Re: CPU cycles DO NOT MATTER!
by mr_mischief (Prior) on Apr 17, 2008 at 16:10 UTC
    What if the code is running on far more than 50 machines? If I save 10% on 500 machines or 1% on 5,000 machines, is that worthwhile?

    I think Kernighan and Pike came up with the best metric for when to optimize in The Practice of Programming. They say that the time spent optimizing should never outweigh the run time saved through optimization unless you're against a hard deadline the software can't meet.

    You might want to weight this for the price of computer time vs. programmer time, so if your programmer's time is worth $50k a year and the computer time spent running the software is $5k a year, don't let them spend more than a man month optimizing. Since the computer will probably get upgraded at some point, make it 2 man weeks. This way, your $2k investment in your programmers pays off the first year and to some extent every year after.

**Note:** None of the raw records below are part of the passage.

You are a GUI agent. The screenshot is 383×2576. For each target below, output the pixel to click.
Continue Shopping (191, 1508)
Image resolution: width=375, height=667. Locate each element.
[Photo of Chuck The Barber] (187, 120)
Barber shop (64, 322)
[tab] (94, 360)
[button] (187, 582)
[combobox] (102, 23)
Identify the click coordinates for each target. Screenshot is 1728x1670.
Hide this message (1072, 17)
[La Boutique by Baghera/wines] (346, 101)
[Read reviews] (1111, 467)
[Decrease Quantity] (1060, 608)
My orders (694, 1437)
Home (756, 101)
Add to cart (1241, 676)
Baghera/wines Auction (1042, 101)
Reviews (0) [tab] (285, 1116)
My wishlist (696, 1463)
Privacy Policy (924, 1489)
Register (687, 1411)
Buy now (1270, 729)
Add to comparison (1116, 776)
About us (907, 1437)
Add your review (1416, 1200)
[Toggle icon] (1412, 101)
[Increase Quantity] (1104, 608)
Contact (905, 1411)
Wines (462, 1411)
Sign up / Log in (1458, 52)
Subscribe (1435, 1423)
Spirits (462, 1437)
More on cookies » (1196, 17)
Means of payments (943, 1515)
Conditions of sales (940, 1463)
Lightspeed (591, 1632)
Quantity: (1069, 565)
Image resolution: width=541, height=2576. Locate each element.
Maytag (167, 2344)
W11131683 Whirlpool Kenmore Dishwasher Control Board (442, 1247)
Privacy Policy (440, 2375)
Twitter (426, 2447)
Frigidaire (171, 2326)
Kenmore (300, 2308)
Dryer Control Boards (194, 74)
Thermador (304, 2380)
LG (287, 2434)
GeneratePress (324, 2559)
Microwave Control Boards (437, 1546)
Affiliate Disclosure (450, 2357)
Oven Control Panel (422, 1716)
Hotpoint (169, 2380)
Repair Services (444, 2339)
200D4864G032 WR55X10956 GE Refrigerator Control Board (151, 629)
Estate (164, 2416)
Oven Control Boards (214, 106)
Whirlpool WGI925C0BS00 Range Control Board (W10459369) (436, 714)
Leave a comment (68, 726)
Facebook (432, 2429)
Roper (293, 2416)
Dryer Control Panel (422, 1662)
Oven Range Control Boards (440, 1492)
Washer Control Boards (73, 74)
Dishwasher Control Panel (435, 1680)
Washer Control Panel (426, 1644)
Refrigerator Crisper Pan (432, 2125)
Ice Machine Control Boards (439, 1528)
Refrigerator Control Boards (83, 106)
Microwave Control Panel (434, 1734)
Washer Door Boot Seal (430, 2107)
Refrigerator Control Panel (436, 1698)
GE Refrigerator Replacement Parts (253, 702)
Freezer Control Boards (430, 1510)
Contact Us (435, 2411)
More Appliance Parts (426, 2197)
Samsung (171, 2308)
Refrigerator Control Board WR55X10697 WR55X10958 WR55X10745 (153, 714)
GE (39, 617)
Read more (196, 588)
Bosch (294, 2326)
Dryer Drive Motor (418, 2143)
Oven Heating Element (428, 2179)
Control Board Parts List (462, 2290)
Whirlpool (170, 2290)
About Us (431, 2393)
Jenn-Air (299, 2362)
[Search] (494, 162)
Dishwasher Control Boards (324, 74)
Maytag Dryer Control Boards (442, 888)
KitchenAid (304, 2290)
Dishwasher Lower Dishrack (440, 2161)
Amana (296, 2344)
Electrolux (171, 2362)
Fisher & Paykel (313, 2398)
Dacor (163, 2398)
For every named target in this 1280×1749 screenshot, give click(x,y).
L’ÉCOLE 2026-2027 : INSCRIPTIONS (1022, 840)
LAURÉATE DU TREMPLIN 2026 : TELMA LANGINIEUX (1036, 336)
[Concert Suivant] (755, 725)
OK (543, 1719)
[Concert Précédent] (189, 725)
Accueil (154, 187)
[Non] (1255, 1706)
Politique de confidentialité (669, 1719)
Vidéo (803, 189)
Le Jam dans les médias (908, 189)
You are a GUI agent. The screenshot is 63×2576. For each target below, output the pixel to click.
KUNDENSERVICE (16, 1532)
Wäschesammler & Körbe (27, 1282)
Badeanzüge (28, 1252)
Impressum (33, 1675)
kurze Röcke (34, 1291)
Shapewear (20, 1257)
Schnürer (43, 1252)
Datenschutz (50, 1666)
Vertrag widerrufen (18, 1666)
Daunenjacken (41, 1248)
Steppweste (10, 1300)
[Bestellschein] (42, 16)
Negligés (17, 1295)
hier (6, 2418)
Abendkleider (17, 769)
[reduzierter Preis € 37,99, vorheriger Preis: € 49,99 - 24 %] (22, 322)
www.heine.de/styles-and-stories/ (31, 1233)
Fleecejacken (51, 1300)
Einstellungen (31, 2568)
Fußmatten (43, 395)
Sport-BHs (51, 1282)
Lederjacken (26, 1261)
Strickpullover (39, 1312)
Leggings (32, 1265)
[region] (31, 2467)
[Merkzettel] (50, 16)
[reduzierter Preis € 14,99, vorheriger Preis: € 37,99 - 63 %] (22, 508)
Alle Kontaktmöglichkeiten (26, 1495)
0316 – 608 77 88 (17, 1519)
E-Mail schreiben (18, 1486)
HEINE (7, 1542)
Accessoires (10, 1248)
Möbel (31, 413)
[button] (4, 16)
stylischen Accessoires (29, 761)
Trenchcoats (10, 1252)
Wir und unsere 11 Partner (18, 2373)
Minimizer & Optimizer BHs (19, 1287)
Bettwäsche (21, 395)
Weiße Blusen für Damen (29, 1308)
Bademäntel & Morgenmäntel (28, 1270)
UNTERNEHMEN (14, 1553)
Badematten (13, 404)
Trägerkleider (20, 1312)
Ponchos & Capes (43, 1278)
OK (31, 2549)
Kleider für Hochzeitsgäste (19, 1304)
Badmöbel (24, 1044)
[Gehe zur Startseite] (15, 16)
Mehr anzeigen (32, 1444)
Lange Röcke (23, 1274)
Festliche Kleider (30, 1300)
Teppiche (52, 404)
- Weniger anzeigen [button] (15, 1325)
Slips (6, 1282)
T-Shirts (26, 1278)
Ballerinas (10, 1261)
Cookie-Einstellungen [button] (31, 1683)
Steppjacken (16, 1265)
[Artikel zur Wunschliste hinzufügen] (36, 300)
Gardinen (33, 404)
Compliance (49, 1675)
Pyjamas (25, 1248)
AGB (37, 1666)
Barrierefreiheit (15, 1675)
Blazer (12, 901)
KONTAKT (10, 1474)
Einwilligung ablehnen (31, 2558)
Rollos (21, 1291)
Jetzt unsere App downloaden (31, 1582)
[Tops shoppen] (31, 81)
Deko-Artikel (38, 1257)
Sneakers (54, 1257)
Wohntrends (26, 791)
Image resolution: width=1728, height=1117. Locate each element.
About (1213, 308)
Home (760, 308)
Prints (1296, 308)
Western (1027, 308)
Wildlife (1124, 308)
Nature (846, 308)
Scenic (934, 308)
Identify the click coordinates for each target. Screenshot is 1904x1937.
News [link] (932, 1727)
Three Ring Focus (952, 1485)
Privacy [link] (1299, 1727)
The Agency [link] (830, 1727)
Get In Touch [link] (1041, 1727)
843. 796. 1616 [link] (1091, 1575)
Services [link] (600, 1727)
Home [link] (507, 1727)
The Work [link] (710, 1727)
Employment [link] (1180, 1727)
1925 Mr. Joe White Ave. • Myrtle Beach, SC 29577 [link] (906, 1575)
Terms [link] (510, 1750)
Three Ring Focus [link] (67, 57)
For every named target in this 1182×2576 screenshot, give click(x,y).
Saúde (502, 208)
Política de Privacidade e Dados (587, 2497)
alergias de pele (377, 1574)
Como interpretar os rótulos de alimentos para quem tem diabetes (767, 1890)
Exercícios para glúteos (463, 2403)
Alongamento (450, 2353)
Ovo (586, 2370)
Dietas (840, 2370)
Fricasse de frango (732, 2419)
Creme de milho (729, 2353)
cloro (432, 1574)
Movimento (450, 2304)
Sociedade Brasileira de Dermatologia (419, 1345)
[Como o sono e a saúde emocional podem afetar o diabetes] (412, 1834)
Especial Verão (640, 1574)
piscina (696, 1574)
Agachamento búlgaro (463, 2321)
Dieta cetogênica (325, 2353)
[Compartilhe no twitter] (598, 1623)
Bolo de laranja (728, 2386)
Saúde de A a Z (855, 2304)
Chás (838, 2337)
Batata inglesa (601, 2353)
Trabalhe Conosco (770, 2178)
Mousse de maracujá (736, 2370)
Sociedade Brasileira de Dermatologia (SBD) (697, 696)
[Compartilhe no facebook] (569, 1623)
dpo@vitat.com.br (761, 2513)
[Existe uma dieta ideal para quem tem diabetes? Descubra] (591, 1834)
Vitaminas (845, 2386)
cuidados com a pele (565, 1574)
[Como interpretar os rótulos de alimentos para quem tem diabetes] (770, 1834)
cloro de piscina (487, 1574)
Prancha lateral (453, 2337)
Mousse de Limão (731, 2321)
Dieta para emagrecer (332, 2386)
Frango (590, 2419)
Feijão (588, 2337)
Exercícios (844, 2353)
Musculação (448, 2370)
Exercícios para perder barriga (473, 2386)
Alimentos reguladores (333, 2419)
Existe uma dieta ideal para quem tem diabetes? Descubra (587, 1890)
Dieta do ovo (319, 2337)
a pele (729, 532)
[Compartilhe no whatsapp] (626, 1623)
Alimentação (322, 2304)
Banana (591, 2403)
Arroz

    For a program that runs on one machine once in a while, throw hardware at it. For something that's the sole application of a farm of hundreds of servers, you might save tens of of thousands of dollars every year by spending a man week doing the simple, obvious optimizations.

Re: CPU cycles DO NOT MATTER!
by swampyankee (Parson) on Apr 17, 2008 at 16:44 UTC

    There are still the odd applications for which a few CPU cycles per computation can add up to a rather significant difference, but these tend to be written in C, C++, or Fortran, not Perl. Interestingly, these are largely written by people whose college diplomas have words like "physics" or "aerospace engineering" on them, and are in application domains such as numerical relativity, n-body problems where n>>106, computational fluid mechanics, 4d climate models, etc, where the problems have to be radically simplified to run on teraflop machines.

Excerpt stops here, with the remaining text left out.